Antibiotic Resistance

Some of the germs that make us sick are developing a deadly resistance to the drugs we use against them. Here's how to protect your family.

A Cautionary Tale

At 21, Amanda Marie May's biggest dilemma was whether to pursue a career on stage or screen. Then, last year, the actress-singer-dancer got a sore throat -- inconvenient, but no crisis to the otherwise healthy Amanda.

Her acting classmates and family were shocked when she was hospitalized days later. Fusobacterium -- germs that normally live harmlessly in the mouth and intestines -- had invaded her bloodstream, causing her lungs to collapse and, soon afterward, a heart attack.

Doctors inserted a breathing tube, which allowed Pseudomonas bacteria to infiltrate her lungs. (Pseudomonas can cause hospital-acquired infections, with victims including individuals on respirators or with indwelling catheters, burn patients, and immunocompromised people.) The super-bug resisted all antibiotics in the hospital's arsenal.

Amanda died.

Bugs Get Badder

In the late 1940s, people believed science had struck a blow against infectious diseases. Antibiotics were vanquishing tuberculosis and other life-threatening bacterial diseases. But in the 1950s, penicillin began to lose its power to cure infections caused by Staphylococcus aureus, a common bacteria found on the skin that can cause a range of problems including stitch abscesses, pneumonia, meningitis, endocarditis, and sepsis. By the early 1990s, health experts no longer believed that infectious diseases were declining.

Today, drug-resistant bacteria account for three of five hospital-acquired infections, affecting nearly 2 million Americans. Preferred antibiotic drugs used for years are now outgunned by certain strains of Mycobacterium tuberculosis, Enterococcus, Staphylococcus aureus, Pseudomonas, and Acinetobacter (linked with hospital-acquired infections, such as pneumonia, meningitis, and skin and wound infections).

It's a worldwide problem: Three of the most common antimalarial drugs are useless in Thailand and parts of Cambodia.

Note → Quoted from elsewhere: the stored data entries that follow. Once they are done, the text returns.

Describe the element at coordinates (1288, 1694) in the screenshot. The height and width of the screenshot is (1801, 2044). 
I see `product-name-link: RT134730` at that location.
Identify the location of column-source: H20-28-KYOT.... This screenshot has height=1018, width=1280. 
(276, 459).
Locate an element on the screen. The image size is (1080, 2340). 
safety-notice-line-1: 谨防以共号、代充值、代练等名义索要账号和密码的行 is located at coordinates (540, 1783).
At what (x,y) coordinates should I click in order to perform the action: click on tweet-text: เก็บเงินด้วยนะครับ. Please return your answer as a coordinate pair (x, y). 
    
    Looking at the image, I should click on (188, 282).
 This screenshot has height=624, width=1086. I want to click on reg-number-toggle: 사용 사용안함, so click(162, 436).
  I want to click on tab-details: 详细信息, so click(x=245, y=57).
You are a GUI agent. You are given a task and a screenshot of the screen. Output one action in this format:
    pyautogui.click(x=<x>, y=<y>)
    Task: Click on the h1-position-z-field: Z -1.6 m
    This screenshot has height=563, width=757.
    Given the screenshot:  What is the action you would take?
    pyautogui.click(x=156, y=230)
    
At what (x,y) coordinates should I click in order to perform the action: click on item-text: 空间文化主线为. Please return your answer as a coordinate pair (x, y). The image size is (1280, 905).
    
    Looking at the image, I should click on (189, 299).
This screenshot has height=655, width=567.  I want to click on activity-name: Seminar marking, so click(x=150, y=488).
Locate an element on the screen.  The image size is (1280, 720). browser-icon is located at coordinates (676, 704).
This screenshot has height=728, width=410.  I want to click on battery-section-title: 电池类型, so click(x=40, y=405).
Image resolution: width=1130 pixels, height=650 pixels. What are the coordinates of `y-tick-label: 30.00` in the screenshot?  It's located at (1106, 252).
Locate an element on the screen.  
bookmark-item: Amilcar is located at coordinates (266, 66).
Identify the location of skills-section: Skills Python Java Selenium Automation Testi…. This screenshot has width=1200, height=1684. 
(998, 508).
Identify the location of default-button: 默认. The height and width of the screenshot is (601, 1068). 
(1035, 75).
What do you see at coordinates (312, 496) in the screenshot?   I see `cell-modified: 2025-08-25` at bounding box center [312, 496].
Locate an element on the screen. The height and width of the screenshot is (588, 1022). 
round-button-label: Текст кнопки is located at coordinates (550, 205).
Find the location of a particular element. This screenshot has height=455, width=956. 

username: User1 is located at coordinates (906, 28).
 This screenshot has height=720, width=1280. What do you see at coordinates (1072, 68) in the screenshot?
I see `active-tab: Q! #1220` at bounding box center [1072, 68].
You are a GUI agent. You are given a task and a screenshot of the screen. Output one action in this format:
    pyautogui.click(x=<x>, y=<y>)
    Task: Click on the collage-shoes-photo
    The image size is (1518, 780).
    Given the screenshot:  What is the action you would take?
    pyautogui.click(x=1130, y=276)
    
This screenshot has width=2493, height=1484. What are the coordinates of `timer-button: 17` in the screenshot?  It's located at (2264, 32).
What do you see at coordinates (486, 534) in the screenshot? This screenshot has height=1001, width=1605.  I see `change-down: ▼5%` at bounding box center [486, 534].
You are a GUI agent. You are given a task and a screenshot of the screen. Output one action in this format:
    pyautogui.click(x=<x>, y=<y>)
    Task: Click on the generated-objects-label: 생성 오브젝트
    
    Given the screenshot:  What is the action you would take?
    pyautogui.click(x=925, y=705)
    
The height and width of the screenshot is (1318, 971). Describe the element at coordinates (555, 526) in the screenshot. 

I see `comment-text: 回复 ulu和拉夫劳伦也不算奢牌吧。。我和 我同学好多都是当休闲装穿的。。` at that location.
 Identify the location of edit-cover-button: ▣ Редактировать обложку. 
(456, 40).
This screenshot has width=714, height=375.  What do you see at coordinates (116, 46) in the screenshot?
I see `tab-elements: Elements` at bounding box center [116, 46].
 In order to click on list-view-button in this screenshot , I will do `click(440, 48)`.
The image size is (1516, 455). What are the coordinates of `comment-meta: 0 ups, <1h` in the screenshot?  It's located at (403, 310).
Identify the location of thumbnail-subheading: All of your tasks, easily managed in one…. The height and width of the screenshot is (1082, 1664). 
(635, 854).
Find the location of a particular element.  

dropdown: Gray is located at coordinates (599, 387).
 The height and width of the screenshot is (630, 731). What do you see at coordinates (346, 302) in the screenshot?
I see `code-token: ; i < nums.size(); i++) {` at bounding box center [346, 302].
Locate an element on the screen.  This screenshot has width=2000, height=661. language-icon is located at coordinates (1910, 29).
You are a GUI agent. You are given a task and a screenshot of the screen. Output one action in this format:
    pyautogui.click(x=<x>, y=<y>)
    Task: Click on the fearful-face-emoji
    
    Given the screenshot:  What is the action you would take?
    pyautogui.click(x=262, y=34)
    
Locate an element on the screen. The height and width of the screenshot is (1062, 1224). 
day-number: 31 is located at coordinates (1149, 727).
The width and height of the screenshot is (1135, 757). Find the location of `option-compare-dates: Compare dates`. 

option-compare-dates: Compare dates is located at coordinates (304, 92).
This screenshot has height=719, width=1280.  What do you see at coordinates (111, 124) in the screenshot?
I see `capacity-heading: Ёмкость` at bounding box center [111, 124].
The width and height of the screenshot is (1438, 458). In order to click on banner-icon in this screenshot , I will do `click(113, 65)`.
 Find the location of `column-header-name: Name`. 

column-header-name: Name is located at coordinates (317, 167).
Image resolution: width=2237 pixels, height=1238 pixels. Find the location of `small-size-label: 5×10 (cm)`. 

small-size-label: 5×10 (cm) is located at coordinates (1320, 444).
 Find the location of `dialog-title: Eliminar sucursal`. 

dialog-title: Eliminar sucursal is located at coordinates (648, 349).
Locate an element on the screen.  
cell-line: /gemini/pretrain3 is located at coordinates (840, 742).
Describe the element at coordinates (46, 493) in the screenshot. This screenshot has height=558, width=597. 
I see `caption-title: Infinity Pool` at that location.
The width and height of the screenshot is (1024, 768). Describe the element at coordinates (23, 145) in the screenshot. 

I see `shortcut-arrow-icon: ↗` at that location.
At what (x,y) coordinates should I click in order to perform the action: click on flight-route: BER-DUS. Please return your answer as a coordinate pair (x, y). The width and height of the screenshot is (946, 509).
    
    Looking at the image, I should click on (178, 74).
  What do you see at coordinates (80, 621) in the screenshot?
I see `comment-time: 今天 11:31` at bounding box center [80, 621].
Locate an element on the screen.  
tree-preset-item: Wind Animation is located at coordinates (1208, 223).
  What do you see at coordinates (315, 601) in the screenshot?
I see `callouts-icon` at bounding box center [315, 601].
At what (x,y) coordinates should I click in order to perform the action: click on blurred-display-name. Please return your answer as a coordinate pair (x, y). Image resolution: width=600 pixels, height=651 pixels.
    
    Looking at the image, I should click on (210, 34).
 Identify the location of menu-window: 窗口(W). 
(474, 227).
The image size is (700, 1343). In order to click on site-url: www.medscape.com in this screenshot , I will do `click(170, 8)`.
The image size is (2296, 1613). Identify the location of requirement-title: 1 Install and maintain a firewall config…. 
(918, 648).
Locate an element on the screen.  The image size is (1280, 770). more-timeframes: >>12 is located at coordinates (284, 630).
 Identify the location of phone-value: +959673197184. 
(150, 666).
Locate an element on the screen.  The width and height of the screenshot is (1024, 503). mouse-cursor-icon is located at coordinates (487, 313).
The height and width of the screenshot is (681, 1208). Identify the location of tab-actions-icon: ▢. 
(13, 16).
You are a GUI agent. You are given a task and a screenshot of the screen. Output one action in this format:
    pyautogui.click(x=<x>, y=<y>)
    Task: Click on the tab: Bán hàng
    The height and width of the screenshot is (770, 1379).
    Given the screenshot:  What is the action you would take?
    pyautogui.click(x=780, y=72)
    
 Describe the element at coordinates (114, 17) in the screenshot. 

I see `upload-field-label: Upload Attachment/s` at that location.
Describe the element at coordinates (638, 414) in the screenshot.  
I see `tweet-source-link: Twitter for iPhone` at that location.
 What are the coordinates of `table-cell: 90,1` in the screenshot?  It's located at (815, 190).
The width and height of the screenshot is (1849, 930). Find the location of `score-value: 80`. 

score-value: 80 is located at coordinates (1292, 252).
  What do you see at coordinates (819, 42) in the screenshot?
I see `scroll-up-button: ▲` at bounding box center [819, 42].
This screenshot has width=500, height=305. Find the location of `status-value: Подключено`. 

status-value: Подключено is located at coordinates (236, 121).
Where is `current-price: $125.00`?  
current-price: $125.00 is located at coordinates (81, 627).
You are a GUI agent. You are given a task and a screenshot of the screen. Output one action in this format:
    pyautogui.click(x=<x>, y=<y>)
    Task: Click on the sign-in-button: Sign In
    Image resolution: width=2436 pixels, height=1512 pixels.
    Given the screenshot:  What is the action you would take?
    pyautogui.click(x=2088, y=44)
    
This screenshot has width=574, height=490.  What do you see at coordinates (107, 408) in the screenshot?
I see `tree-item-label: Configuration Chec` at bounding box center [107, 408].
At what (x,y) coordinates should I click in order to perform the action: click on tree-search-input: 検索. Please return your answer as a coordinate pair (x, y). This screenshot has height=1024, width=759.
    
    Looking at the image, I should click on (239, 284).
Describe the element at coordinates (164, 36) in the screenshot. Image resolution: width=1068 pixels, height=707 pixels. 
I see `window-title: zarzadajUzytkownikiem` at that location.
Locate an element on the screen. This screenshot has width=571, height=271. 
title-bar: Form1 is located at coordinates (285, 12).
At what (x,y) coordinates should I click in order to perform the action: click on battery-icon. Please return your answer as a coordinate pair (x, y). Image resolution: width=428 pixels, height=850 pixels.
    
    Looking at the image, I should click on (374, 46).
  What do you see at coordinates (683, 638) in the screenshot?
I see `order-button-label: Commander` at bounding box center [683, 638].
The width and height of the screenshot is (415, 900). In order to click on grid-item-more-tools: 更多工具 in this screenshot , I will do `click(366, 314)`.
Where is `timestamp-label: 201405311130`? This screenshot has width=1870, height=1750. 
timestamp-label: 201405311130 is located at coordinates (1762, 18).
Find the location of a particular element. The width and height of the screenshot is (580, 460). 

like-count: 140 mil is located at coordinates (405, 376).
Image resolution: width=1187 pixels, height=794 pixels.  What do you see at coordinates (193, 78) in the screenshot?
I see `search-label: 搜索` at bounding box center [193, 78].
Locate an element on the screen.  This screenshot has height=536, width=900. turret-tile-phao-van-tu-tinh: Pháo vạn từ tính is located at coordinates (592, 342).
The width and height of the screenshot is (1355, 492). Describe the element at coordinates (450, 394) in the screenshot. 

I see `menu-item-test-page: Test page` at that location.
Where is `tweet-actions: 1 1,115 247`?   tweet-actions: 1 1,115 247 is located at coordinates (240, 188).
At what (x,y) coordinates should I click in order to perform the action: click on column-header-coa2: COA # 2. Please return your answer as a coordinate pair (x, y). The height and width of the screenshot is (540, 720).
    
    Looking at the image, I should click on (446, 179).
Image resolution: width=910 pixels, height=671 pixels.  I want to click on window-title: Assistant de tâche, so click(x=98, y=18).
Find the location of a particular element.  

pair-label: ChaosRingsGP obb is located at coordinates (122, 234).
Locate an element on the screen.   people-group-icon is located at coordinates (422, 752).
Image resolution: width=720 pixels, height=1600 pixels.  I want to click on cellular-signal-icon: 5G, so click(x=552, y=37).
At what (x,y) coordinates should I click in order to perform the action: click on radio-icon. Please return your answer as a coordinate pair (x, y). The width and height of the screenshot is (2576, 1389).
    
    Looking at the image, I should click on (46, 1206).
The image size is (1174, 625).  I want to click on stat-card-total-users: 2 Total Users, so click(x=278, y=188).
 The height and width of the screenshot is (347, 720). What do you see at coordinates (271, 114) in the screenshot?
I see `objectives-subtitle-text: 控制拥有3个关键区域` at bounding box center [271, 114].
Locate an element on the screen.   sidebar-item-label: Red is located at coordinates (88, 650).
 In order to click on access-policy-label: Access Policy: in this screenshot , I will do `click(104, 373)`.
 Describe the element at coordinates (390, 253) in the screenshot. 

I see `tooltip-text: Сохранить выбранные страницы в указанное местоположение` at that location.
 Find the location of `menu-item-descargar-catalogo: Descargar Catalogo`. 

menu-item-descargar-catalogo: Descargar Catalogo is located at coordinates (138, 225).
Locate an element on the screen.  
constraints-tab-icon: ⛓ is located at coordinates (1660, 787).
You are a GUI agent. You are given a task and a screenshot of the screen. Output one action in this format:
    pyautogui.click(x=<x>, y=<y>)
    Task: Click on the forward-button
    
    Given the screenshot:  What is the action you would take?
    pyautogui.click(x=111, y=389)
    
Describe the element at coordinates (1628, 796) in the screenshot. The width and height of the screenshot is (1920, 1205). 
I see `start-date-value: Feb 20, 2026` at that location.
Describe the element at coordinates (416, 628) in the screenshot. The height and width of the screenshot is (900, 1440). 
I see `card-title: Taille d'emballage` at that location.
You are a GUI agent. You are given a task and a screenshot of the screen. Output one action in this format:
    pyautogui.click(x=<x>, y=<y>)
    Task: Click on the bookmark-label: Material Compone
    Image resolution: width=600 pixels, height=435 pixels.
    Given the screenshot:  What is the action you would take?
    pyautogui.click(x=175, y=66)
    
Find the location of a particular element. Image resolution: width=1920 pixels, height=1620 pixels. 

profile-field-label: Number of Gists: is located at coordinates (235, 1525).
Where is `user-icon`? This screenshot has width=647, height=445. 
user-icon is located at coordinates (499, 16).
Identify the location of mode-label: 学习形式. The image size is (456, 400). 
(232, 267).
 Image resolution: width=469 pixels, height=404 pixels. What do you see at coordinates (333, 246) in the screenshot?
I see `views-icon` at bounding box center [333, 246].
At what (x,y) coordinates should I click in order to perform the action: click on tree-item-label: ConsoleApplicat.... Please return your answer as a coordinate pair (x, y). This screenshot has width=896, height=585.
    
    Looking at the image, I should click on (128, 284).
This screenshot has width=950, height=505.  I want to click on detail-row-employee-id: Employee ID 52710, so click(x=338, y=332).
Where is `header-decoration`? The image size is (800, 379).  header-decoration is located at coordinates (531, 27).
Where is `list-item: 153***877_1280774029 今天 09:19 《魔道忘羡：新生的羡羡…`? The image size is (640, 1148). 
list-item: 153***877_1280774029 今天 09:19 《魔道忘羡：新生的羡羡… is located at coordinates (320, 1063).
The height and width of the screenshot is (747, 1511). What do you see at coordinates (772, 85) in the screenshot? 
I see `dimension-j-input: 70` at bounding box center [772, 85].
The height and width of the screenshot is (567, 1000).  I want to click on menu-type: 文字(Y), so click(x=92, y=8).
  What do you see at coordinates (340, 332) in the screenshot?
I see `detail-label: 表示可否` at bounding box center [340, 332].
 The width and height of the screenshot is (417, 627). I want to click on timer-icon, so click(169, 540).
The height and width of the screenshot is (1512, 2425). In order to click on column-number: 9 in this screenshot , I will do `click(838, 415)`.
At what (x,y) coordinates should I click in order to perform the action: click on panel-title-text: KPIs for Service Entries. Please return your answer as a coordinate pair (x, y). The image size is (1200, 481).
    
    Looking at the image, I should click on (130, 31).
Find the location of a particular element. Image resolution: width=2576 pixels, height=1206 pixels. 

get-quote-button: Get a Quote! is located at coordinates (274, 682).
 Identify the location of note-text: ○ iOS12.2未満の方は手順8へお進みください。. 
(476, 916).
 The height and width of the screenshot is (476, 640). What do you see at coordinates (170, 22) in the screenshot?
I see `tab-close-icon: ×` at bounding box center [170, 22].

Germs can reproduce every half-hour. "When you hit bacteria with antibiotics, particularly at low doses, their response often is not to die but to become resistant," says Jerome Schentag, Pharm.D., pharmacy professor at State University of New York at Buffalo. "One resistance leads to another."

Scientists have stepped up development of new antibiotics. But it takes at least 10 years, and hundreds of millions of dollars, to create a new antibiotic. Two new ones (Synercid and Zyvox) debuted in the past year; however, no others are on the near horizon.

As a side note, it's important to keep in mind that most germs are not foes. They digest food, process vitamins, and protect us from bacteria that cause disease, explains Stuart Levy, M.D., director of the Center for Adaptation Genetics and Drug Resistance at Tufts University in Boston. "We should think of microbes as friends, with a few backstabbers in the bunch."